Antes del 18 de octubre no habría dejado que los encapuchados me tocaran. Esa gente de la que solemos renegar toda la vida, que no tuvo la suerte que tuviste tú de nacer en el barrio alto, al que llamamos lumpen con tanto desdén, son los que ahora te dan la mano, sin  importarles cómo te llamas ni de dónde vengas. Quiero ser claro: no se trata de normalizar lo que pasa, pero incluso los que saquean son producto de la desigualdad, si no cambias la educación, si no inviertes en salud, si le haces cada vez más cara la vida a la gente, ¿qué cresta hace? ¿seguir endeudándose con tarjeta hasta de Ripley para comprar comida? La gente no es así porque quiera serlo. Son los hijos del sistema que todos, hasta el 18 de octubre, legitimamos. 

El día de la marcha del silencio, de las mujeres de luto, sentí que mi bandera se había enganchado en la rueda. Pero cuando miré hacia atrás, me di cuenta que había una mujer que la tenía agarrada con la mano, como apretada. Me detuve y estaba llorando. No dijo una palabra pero se la llevó a la cara como si la acurrucara entre los dedos. Cerró los ojos y la soltó. Entonces siguió caminando. 

***

Yo sé que los pacos también han visto mi bandera. De hecho, hace unos días tuve un encuentro con ellos. Venía del trabajo en bici a Plaza Italia, y tomé Salvador hacia la Alameda. Para mala suerte mía, lo hice a cinco minutos de que la calle cambiara de sentido, por lo que de pronto vi venir todos los vehículos en contra. 

Uno de esos autos era de Carabineros. Vi que se pegó a la vereda pero de forma absolutamente intencional, eliminando el metro y medio que hay que dejarles a los ciclistas por ley. Yo me corrí lo que más pude, pero él aceleró y sentí que me iba a atropellar. No le dije nada, “si le grito me detienen”, pensé. Pero él me siguió acorralando hasta que se asomó por la ventana.  Pensé que me diría algo pero sólo se burló. “Te asustaste”, me dijo riendo.

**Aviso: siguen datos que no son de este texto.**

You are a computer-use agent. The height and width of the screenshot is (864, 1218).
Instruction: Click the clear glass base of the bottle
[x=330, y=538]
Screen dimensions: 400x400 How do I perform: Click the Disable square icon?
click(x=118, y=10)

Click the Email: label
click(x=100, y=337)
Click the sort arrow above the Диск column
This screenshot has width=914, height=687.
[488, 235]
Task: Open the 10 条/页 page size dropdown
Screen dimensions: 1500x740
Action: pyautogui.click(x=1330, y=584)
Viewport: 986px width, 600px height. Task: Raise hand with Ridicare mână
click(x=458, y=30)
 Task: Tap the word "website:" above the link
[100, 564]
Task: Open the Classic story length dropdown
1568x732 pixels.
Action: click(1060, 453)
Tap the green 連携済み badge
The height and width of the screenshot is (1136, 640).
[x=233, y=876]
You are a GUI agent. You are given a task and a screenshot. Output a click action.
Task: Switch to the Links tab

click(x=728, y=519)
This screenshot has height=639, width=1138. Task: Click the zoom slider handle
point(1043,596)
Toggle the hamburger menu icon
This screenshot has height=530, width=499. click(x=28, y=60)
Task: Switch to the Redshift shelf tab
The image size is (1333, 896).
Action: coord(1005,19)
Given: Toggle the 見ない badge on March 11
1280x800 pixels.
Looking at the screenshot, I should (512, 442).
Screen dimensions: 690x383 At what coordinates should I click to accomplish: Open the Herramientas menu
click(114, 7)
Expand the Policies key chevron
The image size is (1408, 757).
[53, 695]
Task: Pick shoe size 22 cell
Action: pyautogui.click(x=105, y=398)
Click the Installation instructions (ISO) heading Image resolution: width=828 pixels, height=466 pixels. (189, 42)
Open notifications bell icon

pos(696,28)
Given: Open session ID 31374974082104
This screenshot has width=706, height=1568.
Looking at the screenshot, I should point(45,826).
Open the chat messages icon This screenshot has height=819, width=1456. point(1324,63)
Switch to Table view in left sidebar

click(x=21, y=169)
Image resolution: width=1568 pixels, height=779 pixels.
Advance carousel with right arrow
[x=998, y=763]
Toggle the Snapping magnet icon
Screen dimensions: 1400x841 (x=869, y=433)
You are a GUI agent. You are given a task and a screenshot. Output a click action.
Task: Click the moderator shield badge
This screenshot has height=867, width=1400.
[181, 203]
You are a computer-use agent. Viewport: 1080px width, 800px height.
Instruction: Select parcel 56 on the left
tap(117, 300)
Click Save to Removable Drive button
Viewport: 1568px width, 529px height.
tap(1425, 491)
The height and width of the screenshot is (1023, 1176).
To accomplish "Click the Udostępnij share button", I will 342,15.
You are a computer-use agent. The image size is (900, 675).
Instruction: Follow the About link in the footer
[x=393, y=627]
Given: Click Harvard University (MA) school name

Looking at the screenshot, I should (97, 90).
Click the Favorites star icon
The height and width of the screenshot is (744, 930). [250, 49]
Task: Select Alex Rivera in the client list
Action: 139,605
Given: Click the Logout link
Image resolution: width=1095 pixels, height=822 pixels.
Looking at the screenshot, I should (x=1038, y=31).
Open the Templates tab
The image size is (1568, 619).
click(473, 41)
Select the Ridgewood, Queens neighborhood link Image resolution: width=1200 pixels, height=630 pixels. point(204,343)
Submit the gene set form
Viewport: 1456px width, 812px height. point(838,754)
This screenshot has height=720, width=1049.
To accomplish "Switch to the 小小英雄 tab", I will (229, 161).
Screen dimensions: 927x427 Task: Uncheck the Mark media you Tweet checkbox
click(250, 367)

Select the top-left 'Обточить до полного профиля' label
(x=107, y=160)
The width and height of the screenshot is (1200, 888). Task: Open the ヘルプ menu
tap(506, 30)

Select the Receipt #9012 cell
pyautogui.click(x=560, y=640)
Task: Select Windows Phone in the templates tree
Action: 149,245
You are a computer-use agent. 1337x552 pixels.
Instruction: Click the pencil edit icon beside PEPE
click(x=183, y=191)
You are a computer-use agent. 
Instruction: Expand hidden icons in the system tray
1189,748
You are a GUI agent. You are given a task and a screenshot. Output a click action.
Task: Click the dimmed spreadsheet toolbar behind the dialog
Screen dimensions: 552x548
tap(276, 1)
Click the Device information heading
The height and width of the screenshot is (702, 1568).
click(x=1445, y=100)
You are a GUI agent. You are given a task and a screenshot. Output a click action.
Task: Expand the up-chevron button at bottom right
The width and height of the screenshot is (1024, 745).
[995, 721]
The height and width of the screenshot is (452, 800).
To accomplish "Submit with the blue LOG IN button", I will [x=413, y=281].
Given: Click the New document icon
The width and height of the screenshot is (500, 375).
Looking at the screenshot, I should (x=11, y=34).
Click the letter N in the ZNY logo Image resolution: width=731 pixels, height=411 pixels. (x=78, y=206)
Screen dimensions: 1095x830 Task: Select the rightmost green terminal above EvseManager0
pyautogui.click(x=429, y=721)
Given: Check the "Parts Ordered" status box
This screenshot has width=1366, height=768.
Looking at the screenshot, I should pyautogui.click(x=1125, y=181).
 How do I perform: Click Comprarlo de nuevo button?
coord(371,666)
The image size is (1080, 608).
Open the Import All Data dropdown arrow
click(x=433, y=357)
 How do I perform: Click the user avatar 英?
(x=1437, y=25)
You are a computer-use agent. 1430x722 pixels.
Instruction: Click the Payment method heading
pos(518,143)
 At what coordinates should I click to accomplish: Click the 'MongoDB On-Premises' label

Y siguió de largo.

A las 21 horas fui a la velatón que se hace todos los días en Plaza Ñuñoa. Luego pasé por la Villa Frei, donde en torno a una fogata minúscula comparada con las que se dan en Plaza Italia, había gente cortando el tránsito, y una mesa con pan y café. No había encapuchados, toda la gente que estaba allí tenía la cara descubierta. Pero de la nada cayó una lacrimógena frente a nosotros. Giré con la bici para salir arrancando, pero entonces cayó otra en diagonal que me hizo dudar entre pasar o no pasar, y que sentí que me quemó la cara. 

No veía nada pero pedaleando como pude bajé por Irrarázaval. Cuando pude levantar la vista vi que estaba repleto de pacos que caminaban en mi dirección. Me cagué de miedo. Yo apenas veía con el humo. Estaba encogido entero sobre la bicicleta, y cuando miré para atrás nuevamente vi a un paco apuntándome. Dispararon tres lacrimógenas más. Cayeron a un metro y medio de mí, y como pude arranqué. 

Ese día fue particularmente violento. Cuando logré llegar a mi casa tuve que desconectarme de todo: estaba cansado, con rabia, con pena. Son momentos en que eres consciente del riesgo, días en que te preguntas cuál es tu función en la vida, y el sentido que tiene todo esto. Antes del 18 de octubre yo no lo tenía claro, pero ahora pienso que si vamos a vivir que sea dignamente. 

A la mañana siguiente decidí no salir. Pude abandonar la bandera, abandonarlo todo, pero no pude. Mi familia sabe lo que estoy haciendo pero apenas se pronuncia. Cuando llego a la casa ni mi madre ni mi padre me preguntan cómo llegué, la única que sí se preocupa es la mamá de mi socia y mi compañera. Es fuerte el quiebre con los tuyos. Duele. Pero desde que estoy en las marchas me siento menos solo. La bandera también representa la unión. Es por eso que aquí estoy de nuevo. Todos los días, paseando la bandera chilena baleada por las calles de Santiago.